ARM’s Brad Nemire zeroes in on the next big thing for pets—a Kickstarter-based GPS and activity tracker. It probably will work on young children, too.

Mentor’s John Day is experiencing sensor deprivation in his car. But will these kinds of improvements translate into the same kind of frenzy—meaning lines around the block—as the next iPhone release?

Rambus’ Aharon Etengoff points to the key benefits of resistive RAM for MCUs, namely lower power, smaller dies and faster switching speeds. RRAM may finally be ready for prime time.

Cadence’s Brian Fuller digs into a keynote speech by Ziyad Hanna at the Jasper User Group conference about the growing use of formal verification and why it’s now more scalable and in demand.

Synopsys’ Richard Solomon heralds the arrival of PCIe 3.1—with a pumpkin.
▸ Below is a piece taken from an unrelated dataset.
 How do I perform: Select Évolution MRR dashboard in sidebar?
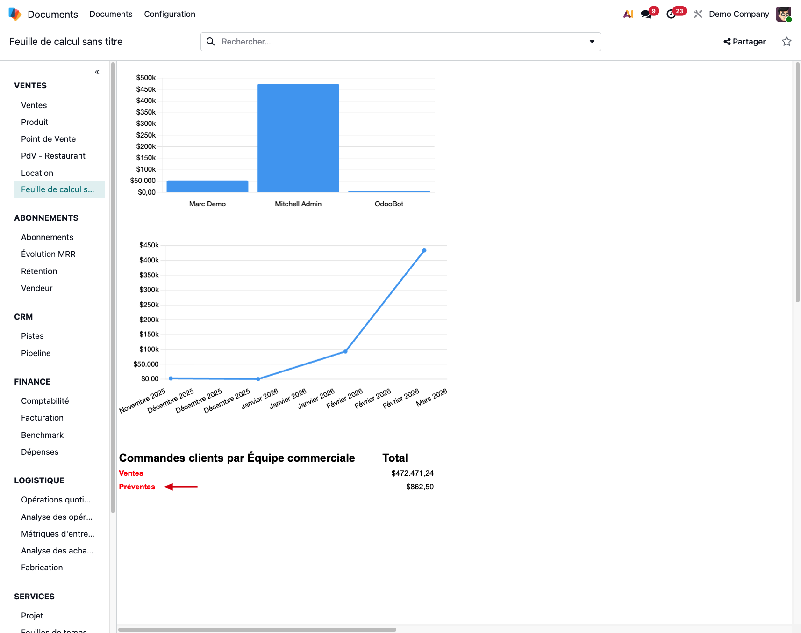pyautogui.click(x=48, y=254)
Well…yes…it does raise some unanswered questions.

ARM’s Peter Harris runs down the best practices for high-performance rendering. Principle No. 2 is particularly important.

Cadence’s Richard Goering questions verification guru Mike Stellfox about what’s changing in verification, the advantages and limits of UVM, and where the pain points are for system-level verification.
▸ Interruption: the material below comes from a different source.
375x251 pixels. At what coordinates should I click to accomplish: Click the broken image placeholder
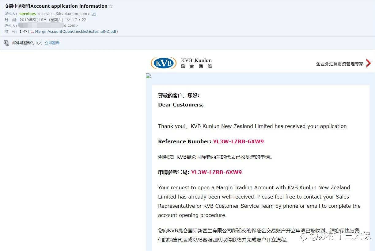148,76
Synopsys’ Mick Posner highlights the key FPGA prototyping challenges. Top of the list is still mapping ASICs into FPGAs, followed closely by clocking issues and debug visibility.

And in case you missed last week’s IoT & Security newsletter, and the Manufacturing, Design and Test newsletter, here are some noteworthy blogs:

Executive Editor Mark LaPedus questions whether Moore’s Law is slowing and why.

Mentor Graphics’ Jeff Wilson finds that at 28nm and below the rules for fill changed forever.

D2S’s Aki Fujimura argues that as line/space measurements fall below 50nm, shape-based mask-data preparation and mask verification are no longer sufficient.

SEMI’s Paula Doe writes that the Industrial IoT is saving companies millions of dollars a year and providing the impetus for infrastructure development.

Semico Research’s Seth Itow provides a glimpse into the other side of the 3D printer market—the hobbyist community—and what’s holding it back.

Technology Editor Ernest Worthman contends that someone is really thinking outside the traditional sales box.

Executive Editor Ann Steffora Mutschler observes that somewhere between a battery and a super capacitor lie energy harvesting opportunities.